Your objective: Output all the records word for word. Drop the pictures.

::: Data in this exercise :::

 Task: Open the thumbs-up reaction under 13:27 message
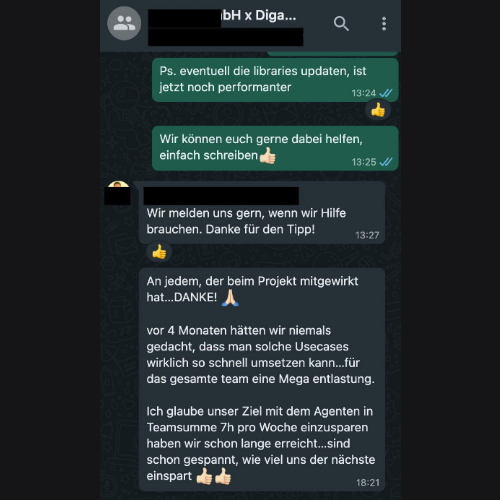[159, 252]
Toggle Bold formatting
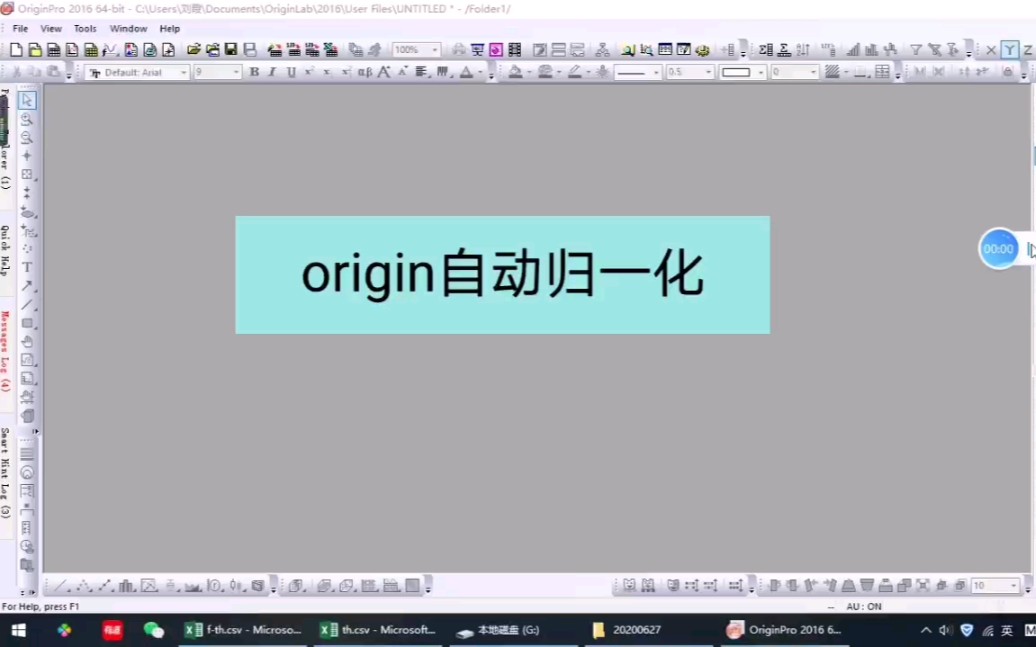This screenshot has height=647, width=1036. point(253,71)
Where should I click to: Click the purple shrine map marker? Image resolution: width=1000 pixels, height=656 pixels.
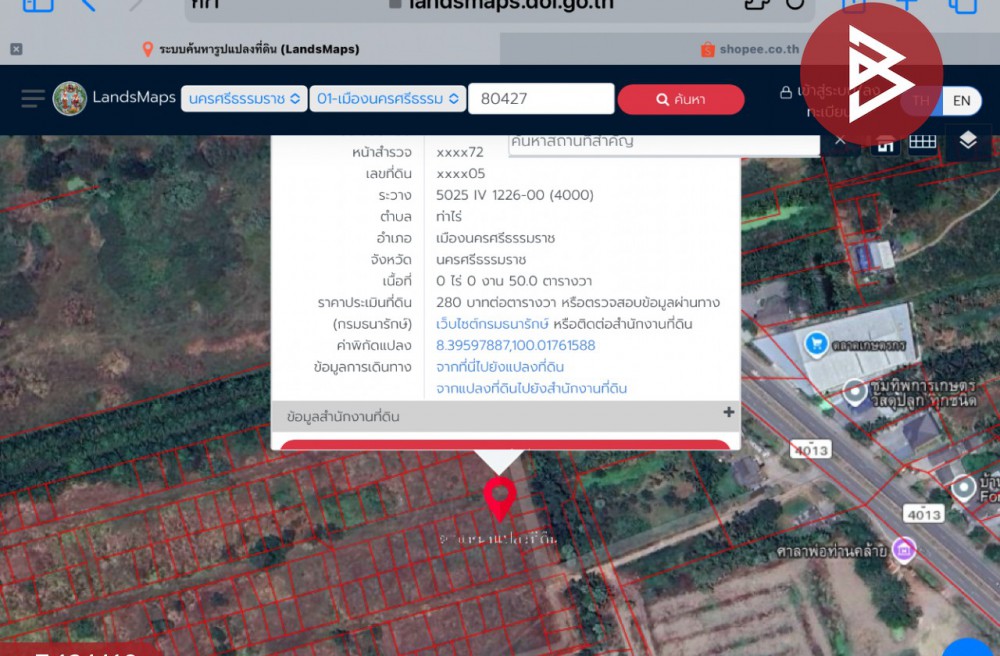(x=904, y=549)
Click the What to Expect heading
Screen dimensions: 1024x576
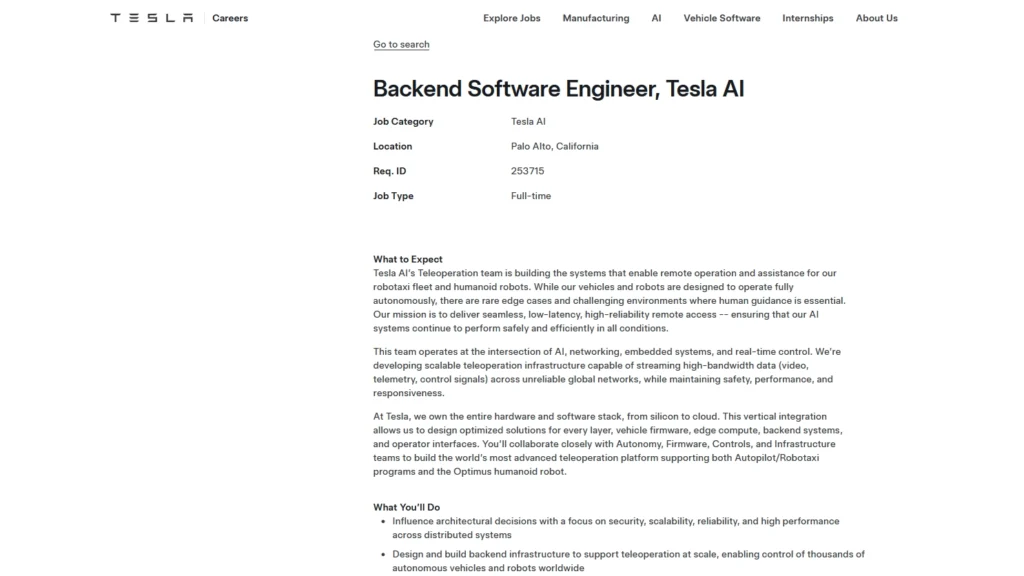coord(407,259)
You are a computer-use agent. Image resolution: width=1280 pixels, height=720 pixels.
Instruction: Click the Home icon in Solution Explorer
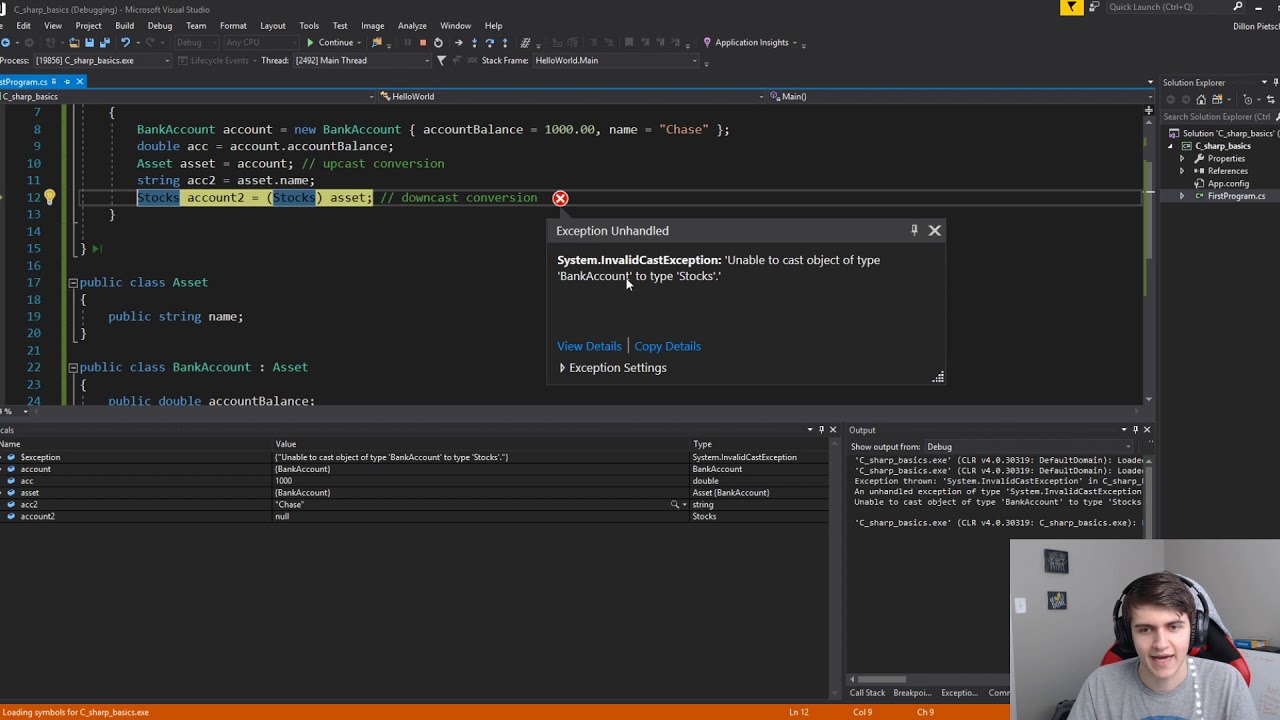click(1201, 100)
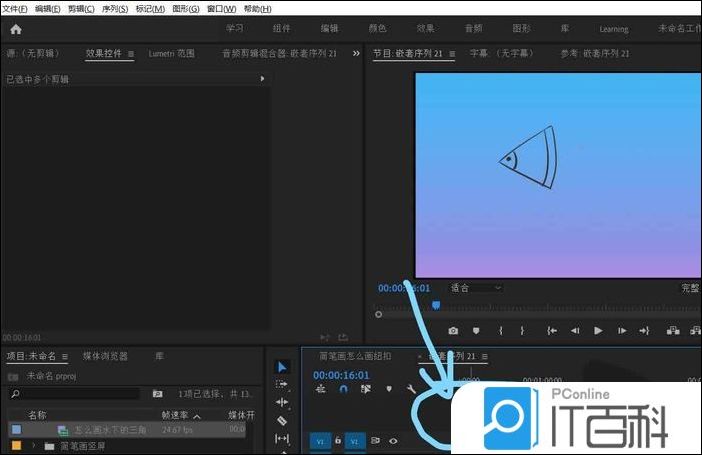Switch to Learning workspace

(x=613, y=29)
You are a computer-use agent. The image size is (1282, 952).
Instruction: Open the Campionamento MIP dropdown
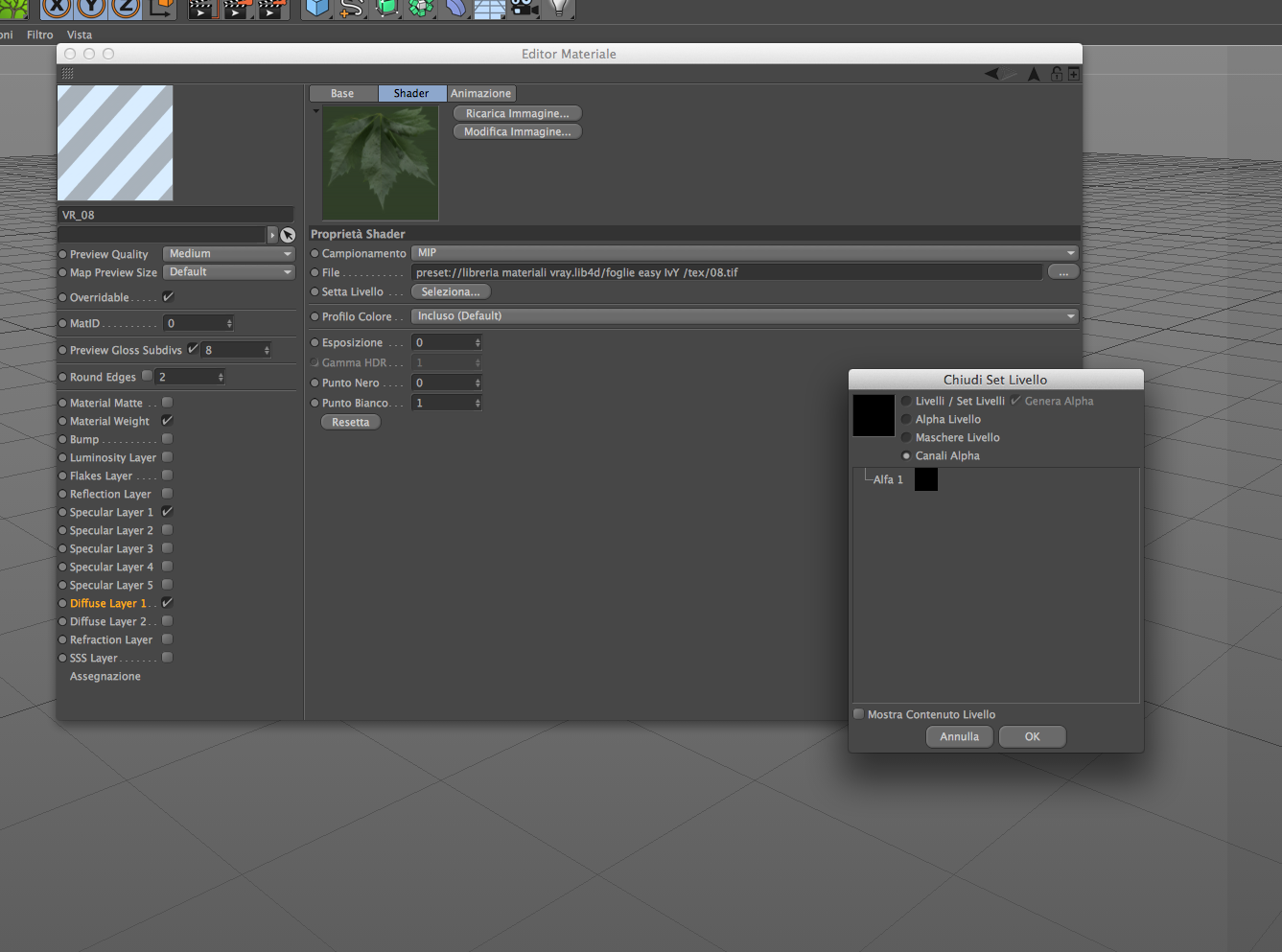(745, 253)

:::

Solved exercise:
 Task: Open the thumbs-up reaction under 13:27 message
[159, 252]
Toggle Bold formatting
This screenshot has height=647, width=1036. point(253,71)
Where should I click to: Click the purple shrine map marker? Image resolution: width=1000 pixels, height=656 pixels.
(x=904, y=549)
Click the What to Expect heading
Screen dimensions: 1024x576
coord(407,259)
You are a computer-use agent. Image resolution: width=1280 pixels, height=720 pixels.
Instruction: Click the Home icon in Solution Explorer
click(1201, 100)
Switch to Learning workspace

(x=613, y=29)
You are a computer-use agent. The image size is (1282, 952).
Instruction: Open the Campionamento MIP dropdown
(745, 253)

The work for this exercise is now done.